La berluscorinipina è una sostanza che – grazie a Dio – non esiste in natura, viene secreta dalle ghiandole di soggetti pseudolopolitici oramai compromessi ed è composta da un mix letale di megalomania egocentrica accompagnata da rincoglionimento acuto, legate a loro volta agli effetti collaterali di botox e materiali plastici per uso chirurgico… aggravata infine da rialzi chilometrici per scarpe! Ma c’è da dire che questa sostanza è in circolo negli ambienti politici da circa vent’anni e quindi ha irrimediabilmente compromesso l’equilibrio psicopolitico della nostra classe dirigente. Ovviamente i più deboli e “infettabili” – come sempre - sono i virgulti, i giovani politici che già da ragazzini, negli anni 80’, venivano esposti senza protezione a mode venefiche come quelle dei paninari e degli yuppies! Tutto questo per dire che temo che Renzi sia stato infetto dalla Berlusconiripina! Dopo i risultati del primo turno e la candidatura al ballottaggio gli effetti della sostanza cominciano a farsi sentire in modo acuto: il giovane sindaco di Firenze sente odore di fregatura e brogli, anche se ha sottoscritto le regole per la votazione criticando pesantemente il ballottaggio, però adesso è la più bella invenzione del mondo; chiede la pubblicazione dei risultati e questo può starci ancora.

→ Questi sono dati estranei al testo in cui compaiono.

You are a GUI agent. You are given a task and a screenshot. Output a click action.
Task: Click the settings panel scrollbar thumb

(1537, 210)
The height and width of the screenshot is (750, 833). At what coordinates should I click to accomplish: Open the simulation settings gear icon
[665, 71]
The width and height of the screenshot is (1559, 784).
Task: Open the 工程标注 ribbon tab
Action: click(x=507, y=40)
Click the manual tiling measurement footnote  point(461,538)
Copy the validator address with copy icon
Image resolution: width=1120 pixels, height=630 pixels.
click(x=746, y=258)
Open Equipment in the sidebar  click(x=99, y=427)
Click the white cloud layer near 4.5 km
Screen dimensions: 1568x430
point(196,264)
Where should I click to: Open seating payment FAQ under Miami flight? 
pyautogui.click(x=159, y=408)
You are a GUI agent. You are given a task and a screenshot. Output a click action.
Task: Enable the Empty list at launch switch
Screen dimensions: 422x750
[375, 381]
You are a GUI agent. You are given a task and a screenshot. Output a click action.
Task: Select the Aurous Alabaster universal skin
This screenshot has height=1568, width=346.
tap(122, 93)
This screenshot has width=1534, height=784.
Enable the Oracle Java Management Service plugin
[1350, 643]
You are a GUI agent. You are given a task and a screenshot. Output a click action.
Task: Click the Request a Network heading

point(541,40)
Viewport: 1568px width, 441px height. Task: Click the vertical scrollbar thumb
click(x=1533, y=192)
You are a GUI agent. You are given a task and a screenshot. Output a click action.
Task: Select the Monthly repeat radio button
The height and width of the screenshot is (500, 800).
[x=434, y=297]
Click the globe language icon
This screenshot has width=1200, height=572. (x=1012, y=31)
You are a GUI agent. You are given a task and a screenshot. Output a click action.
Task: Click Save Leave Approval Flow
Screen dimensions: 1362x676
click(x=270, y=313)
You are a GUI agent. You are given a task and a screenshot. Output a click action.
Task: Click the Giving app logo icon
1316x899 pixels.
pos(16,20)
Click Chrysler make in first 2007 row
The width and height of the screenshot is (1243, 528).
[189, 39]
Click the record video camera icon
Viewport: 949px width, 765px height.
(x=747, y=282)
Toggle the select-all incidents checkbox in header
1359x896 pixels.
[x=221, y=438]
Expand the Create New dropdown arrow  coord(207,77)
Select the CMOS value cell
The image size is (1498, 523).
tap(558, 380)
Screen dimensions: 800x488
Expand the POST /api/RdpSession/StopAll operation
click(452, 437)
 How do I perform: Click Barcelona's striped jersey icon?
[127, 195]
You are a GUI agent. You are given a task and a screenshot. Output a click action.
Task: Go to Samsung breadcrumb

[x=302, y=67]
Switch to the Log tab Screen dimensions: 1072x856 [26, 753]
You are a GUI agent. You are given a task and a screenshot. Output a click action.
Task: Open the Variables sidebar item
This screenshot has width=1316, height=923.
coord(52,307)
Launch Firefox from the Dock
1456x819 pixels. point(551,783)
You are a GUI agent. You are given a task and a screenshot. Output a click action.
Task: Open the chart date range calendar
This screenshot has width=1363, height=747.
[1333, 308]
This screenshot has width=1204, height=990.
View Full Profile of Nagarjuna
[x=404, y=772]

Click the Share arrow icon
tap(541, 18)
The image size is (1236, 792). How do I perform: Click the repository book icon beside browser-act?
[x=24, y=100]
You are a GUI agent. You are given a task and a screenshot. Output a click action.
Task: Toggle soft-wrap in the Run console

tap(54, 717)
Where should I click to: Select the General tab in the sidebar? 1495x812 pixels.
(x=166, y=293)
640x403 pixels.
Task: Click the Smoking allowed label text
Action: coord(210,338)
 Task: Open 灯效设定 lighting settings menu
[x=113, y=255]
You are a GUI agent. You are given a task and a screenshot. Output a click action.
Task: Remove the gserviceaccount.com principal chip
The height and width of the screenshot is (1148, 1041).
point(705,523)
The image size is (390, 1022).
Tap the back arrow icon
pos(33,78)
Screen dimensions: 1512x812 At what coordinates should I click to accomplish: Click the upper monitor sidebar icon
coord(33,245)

Ma i sintomi si aggravano quando inizia a pensare di essere la soluzione ai problemi del mondo e tutti gli altri rispetto a lui sono esseri inferiori (questa si chiama “fase dell’unzione” nel processo di avvelenamento da berluscorinipina). Difatti si sente solo contro tutti, non è più in un partito che cerca di eleggere in modo democratico - bene o male - il suo candidato… bensì è l’unico eleggibile in un limbo geriatrico di inetti e accidiosi senza alcuna sostanza (fase due: megalomania accompagnata da delirio di onnipotenza). Afferma di essere il futuro anche se sembra il passato prossimo più nefando.
Difatti Gasparri che conosce bene la sindrome - e su di lui ha avuto gli effetti che noi tutti vediamo -, con occhio vigile (l’altro un po’ meno) afferma: “Renzi? Lo teniamo d’occhio!”… a parte che bisogna chiedere a Gasparri di non far battute al posto nostro… perché ci toglie tutto il divertimento! Ma il senatore del Pdl sa benissimo quanto converrebbe un nuovo affetto da sindrome di berluscorinipina nella cricca della politica italiana.. e ci marcia. Lo stesso Berlusconi (il paziente zero) trova più simpatico il giovane Matteo Renzi e ci sarà un perché, no?
Si vocifera anche di pidiellini infiltrati nei seggi delle primarie del centro sinistra… li si riconosce dal rialzo alle loro scarpe nel quale è contenuta la sostanza infettante… e anche perché si stupiscono dell’assenza di strafighe con calze a rete e tacco dodici che prendono le schede dalle loro mani e le mettono nell’urna ansimando!
Bersani cerca di ricordare a Renzi che sono le primarie di un partito, che non esiste un noi e un loro, ma Matteo spara a zero: oramai la fase tre (sbroccamento totale ed irreversibile) è cominciata e si sta cronicizzando. Renzi è oramai irrecuperabile: inizia a spararle grosse… cose del tipo: se volessi potrei fare un mio partito perché ho dalla mia il 25% degli elettori (scambiando i dati del ballottaggio per una percentuale consolidata e acquista), fa paragoni calcistici – e questo è un chiaro sintomo dell’infezione – parla di allenatori, di riserve, di calciatori… scusate… se non è BERLUSCORINIPITE questa!